Vu de l’extérieur, ça peut sembler un brin longuet. Pourtant, au bout du compte, cette période de macération aura permis de tisser un vrai lien de confiance entre nous. Même si nos nombreuses rencontres ne sont pas immortalisées à l’écran, je crois sincèrement que la relation que nous avons développée se reflète dans la vérité des éclats de vie et des échanges que nous avons pu tourner.

Depuis le début de ma carrière, j’ai eu l’occasion de travailler sur toutes sortes de sujets sensibles. Mais jamais je n’avais ressenti une telle responsabilité. Comment éviter les pièges de la facilité ? Comment protéger l’intégrité et la dignité de Ghyslain tout en revenant sans ambages sur un moment traumatisant et humiliant de sa vie ? Comment lui redonner le contrôle de son histoire sans le vampiriser ? Je n’ai pas trouvé de recette magique. Je n’ai même pas la certitude que nous avons évité ces écueils.

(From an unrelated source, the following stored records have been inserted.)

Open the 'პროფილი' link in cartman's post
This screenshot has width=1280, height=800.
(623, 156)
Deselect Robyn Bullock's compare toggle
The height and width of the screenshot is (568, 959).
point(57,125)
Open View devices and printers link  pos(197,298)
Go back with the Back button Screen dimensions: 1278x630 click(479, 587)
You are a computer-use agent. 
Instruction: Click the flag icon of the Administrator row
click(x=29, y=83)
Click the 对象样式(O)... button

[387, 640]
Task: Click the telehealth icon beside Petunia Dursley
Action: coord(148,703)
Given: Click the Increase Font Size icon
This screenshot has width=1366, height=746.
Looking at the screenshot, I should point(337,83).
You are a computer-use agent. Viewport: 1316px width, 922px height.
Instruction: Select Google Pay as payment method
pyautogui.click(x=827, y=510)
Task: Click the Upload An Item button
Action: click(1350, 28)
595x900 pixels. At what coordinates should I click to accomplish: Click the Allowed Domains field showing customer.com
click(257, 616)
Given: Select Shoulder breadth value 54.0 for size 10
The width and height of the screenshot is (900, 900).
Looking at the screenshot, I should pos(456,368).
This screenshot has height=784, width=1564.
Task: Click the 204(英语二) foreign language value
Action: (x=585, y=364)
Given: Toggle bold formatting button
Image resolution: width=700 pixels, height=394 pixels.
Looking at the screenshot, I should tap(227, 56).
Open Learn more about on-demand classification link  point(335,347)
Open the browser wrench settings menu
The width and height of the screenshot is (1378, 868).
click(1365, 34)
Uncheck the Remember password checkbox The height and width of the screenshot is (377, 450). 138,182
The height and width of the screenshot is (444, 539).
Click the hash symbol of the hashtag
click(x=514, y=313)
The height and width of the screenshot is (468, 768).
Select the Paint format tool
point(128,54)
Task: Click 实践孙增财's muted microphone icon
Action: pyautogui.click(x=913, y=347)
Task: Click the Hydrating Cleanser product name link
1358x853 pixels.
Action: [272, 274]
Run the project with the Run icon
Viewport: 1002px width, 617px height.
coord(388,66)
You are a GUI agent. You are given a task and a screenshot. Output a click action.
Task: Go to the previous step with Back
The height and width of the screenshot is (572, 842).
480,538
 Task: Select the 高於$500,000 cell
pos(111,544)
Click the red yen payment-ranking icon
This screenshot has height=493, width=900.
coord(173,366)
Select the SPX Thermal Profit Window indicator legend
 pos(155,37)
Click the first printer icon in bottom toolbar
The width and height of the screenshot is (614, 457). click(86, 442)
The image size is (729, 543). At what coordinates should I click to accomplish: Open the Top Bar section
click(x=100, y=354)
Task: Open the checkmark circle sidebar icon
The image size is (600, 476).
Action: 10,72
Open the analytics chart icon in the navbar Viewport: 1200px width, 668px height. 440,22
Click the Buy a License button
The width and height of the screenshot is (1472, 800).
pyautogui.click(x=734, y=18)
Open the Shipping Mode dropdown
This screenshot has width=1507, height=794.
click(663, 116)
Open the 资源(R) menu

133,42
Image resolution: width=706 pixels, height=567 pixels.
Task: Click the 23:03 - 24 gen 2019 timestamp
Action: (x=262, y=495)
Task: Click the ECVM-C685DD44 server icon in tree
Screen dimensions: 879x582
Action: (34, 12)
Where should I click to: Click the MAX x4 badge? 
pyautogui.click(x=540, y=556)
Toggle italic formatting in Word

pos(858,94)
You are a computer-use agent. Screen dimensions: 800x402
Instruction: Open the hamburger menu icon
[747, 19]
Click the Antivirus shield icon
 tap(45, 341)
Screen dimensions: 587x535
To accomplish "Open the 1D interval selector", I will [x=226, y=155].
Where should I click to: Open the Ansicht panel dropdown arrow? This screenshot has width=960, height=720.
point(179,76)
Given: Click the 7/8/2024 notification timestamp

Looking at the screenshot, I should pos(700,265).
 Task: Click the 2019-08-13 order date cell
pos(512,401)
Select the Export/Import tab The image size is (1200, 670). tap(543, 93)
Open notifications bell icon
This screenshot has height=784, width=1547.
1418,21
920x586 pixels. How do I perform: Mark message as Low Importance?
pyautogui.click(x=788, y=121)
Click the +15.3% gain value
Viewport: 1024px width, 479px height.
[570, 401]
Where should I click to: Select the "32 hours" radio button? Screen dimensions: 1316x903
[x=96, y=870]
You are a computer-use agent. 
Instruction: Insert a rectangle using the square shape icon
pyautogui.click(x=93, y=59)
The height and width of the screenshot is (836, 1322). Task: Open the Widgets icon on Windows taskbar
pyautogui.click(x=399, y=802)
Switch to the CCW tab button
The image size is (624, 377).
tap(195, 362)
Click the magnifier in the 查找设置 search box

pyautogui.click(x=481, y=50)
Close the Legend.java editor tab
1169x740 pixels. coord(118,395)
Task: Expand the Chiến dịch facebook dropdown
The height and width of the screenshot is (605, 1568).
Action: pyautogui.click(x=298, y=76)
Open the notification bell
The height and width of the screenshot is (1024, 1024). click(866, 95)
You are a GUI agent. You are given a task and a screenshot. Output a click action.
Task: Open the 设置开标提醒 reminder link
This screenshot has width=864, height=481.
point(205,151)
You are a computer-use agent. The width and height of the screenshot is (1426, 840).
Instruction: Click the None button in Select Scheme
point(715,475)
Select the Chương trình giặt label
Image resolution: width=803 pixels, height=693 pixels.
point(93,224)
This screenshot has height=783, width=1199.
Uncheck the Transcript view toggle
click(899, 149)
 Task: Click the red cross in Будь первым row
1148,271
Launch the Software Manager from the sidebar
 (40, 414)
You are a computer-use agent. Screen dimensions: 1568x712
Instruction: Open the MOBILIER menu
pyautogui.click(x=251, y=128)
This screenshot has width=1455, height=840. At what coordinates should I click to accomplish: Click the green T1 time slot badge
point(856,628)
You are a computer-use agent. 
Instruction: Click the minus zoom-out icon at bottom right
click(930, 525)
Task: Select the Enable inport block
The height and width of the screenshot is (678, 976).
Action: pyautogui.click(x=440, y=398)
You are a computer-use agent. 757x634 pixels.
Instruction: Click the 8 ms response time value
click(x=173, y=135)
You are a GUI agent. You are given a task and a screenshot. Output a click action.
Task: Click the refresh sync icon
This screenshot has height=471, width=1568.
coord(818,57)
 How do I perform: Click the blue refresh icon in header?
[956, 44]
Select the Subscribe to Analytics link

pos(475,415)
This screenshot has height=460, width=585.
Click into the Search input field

Une chose est sûre, cependant : quand est venu le temps de commencer le tournage, j’ai dû mettre un frein à mes doutes. Avec une certaine naïveté, j’ai décidé de faire confiance à mon instinct. Je voulais tirer un peu de lumière d’une histoire sombre. Tout simplement. Plutôt que de me perdre dans les dédales des remises en question, j’ai décidé de vivre le moment. La seule promesse que je me suis faite, c’est d’être capable de regarder Ghyslain dans les yeux une fois le film terminé. Je me suis entouré d’une équipe riche en humanité. Des créateurs de haut niveau, mais des humains avant tout. Des êtres capables de saisir les grandes qualités autant que la fragilité de notre protagoniste. Du vrai bon monde.

Ce que je n’avais pas prévu, c’est à quel point ce film aurait un impact sur moi. Je n’ai pas fermé mes comptes sur les réseaux sociaux. Ni diminué le temps que je passe à fixer l’écran de mon téléphone chaque jour. Désolé. Le changement dont je parle est une prise de conscience plus humaine qu’idéologique.

Mathieu Fournier

Mes meilleurs souvenirs de la production sont liés aux rencontres et aux échanges des dix dernières années. Les nombreuses soirées où Jonathan, Ghyslain et moi avons discuté du projet. Les vrais et beaux entretiens qui sont au cœur du documentaire. Les conversations avec l’équipe, autant sur le terrain qu’en salle de montage.

Ce qui est très révélateur pour moi, c’est de constater que, malgré la différence de nos récits de vie, de nos souvenirs et de nos traumatismes, il est possible de se réunir pour mettre en commun nos talents, nos idées et nos sensibilités. Il est possible de se rencontrer autour d’un but plus grand que la somme de ses parties. Qu’il s’agisse de raconter une autre histoire que la nôtre… ou, si les astres s’alignent, d’aider un autre humain à se réapproprier la sienne.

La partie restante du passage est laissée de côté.